Воцарилось молчание. Да, подумала я, она подпадала под закон о подозрительных. Тогда казнили даже детей. Аврора, можно сказать, спаслась почти чудом…
– Я удовлетворю ваше любопытство, – холодно произнес он. – С Анабеллой мы были почти родственники. Она приходилась какой-то там далекой кузиной моей матери. Ее воспитали на наши средства, потом устроили камеристкой к Марии Антуанетте. Моя мать познакомила нас. Конечно, она ничего дурного не имела в виду. И никаких планов тоже не строила. А я тогда даже среди безнравственного версальского общества выделялся.
– Чем?
– Своей безграничной безнравственностью. Мне было двадцать лет, а я еще и понятия не имел о том, что такое первая любовь, о которой трещат поэты. Я занимался тем, что набирался опыта и коллекционировал своих любовниц.
– А в нее вы влюбились? В Анабеллу?
– Нет. Она привлекла меня. Ее целомудрие обещало долгую борьбу и сопротивление, а это придавало мне азарта. Я делал все, что делают в таких случаях, я использовал все приемы соблазнения, но добился совершенно неожиданного результата.
Я напряженно молчала. Он продолжил:
– Она, вместо того чтобы просто сдаться, вдруг влюбилась в меня так искренне и верно, что я был ошеломлен, когда понял это. Ну не все же во мне было плохое. У меня пропала охота совершать в отношении мадемуазель де Круазье бесчестные поступки, я решил пощадить ее. Я даже сказал ей об этом. Но вместо того, чтобы прийти в ужас и отшатнуться, она сказала, что не желает никакой пощады. А когда такая прелестная юная девушка, какой была Анабелла, сама заявляет, что позволяет тебе все, такому юноше, каким был я тогда, трудно устоять.
– И вы не устояли.
– Да. Мы совсем немного были вместе – месяц или два. Потом все произошло молниеносно. Ее беременность, разговоры, проблемы, слезы… Закончилось тем, что она вышла замуж, – кстати, довольно удачно, а я уехал в Индию, чтобы проверить, способен ли я на что-то еще… помимо любовных похождений.

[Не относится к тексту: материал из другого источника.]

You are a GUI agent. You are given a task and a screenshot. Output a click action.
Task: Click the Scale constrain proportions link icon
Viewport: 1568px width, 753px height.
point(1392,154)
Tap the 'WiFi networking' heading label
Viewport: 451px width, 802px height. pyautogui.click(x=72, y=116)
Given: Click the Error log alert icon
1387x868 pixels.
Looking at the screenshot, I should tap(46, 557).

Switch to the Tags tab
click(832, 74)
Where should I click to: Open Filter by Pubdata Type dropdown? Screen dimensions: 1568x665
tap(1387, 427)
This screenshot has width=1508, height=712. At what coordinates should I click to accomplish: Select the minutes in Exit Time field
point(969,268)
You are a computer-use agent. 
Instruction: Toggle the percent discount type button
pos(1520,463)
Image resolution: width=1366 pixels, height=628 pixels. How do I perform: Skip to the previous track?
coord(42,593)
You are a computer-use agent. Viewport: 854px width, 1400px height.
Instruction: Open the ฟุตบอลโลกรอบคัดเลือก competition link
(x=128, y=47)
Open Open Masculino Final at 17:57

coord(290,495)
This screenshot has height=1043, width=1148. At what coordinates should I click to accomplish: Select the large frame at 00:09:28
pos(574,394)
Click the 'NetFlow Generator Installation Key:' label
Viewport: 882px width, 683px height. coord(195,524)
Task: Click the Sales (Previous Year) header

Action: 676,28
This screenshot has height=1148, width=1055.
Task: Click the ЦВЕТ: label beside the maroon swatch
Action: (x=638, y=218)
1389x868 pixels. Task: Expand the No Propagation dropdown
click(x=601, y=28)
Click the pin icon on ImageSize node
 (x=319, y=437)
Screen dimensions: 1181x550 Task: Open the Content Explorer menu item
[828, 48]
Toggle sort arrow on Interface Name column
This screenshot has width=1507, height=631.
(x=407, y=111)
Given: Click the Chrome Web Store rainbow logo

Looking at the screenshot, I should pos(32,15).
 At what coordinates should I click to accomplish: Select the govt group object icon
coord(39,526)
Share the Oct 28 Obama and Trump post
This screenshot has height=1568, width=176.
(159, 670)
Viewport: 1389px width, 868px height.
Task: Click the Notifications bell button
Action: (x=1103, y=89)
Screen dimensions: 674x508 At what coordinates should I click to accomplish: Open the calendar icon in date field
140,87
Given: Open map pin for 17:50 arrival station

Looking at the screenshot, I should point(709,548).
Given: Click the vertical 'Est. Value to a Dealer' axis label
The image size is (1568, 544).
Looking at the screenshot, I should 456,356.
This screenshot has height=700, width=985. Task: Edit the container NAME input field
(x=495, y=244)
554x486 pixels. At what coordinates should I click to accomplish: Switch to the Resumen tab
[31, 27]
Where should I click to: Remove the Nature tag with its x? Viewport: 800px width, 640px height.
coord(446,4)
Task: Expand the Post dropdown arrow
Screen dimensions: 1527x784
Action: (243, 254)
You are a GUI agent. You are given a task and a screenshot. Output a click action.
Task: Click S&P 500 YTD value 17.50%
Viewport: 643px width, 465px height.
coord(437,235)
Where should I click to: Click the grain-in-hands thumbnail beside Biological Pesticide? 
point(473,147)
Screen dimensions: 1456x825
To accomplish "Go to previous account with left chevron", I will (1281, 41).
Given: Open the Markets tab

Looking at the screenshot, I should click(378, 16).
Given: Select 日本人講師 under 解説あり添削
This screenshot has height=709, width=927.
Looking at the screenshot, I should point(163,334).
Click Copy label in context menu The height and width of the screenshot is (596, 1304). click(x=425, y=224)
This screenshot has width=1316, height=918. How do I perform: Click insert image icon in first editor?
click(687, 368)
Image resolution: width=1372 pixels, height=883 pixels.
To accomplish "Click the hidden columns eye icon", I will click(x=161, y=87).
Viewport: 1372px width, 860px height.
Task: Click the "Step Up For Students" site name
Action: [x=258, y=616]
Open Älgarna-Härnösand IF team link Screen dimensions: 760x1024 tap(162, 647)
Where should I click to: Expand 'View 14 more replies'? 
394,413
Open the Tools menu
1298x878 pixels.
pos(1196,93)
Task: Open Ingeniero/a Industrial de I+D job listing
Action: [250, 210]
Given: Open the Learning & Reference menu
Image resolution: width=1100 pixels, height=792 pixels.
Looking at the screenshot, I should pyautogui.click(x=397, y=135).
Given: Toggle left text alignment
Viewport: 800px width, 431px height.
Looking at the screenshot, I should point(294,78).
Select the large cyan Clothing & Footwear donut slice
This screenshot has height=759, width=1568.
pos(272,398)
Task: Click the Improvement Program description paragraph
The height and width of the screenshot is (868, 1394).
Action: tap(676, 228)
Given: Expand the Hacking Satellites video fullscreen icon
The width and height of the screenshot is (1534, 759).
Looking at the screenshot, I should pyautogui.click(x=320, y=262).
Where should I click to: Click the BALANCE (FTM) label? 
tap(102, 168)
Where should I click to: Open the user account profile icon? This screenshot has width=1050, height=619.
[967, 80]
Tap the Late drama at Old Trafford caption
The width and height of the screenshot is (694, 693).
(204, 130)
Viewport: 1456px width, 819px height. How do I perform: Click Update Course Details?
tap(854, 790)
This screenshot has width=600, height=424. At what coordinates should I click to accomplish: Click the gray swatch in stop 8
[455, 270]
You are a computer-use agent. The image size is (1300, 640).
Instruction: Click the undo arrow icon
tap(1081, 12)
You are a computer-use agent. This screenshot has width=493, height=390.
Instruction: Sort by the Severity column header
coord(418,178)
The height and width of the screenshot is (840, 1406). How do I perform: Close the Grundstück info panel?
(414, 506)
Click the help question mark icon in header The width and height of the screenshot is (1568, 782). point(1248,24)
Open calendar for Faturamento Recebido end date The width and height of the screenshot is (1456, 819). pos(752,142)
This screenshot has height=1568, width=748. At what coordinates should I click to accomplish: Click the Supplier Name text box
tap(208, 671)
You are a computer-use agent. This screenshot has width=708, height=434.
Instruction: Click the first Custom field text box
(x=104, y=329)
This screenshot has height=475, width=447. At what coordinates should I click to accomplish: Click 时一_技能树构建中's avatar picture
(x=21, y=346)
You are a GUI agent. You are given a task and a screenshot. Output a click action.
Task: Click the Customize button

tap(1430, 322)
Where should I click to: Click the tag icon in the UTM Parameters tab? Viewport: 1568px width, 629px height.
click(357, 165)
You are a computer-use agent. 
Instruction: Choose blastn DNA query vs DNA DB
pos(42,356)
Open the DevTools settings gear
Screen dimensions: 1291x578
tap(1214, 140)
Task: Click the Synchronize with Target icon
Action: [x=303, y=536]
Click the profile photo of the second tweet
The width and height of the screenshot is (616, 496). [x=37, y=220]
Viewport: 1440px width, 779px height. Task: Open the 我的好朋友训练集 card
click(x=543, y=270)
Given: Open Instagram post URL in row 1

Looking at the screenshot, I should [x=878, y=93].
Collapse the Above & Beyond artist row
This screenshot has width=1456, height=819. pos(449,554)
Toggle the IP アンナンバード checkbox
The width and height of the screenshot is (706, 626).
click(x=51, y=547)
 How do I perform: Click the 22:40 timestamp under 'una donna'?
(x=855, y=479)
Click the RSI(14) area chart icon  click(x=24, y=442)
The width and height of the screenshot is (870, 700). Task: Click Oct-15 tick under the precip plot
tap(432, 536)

– Я знала Марию Антуанетту, сударь. Она не любила, когда подобное происходило с ее камеристками. Вам, вероятно, досталось?
– Да, скандал был большой. Все почему-то сразу обо всем узнали. Все сочувствовали Анабелле. Было время, когда отец считал, что мне даже трудно будет найти новую невесту – прежняя мне уже не подходила, и помолвка была разорвана. И тогда я решил положить конец всем этим пересудам. Меня пятнадцать лет не было во Франции, а за это время здесь произошло такое, что о моих прегрешениях все забыли.
Я осторожно спросила:
– Вы не хотели жениться на ней?
– Нет.
– И вы считаете, что сделали ошибку?
– Нет, – сказал он спокойно. – Я, даже если бы мне пришлось пережить все это вторично, не женился бы на Анабелле.
– Но почему? Ведь по вашему лицу, по вашей боли видно, что вы любили ее!
– Она не подходила мне, мадам. Совсем не подходила. Она была много ниже по происхождению. На таких не женятся – по крайней мере, мы, дю Шатлэ.
Подобная бескомпромиссность заставила меня вспомнить об отце. Да, недаром мне казалось, что они в чем-то похожи.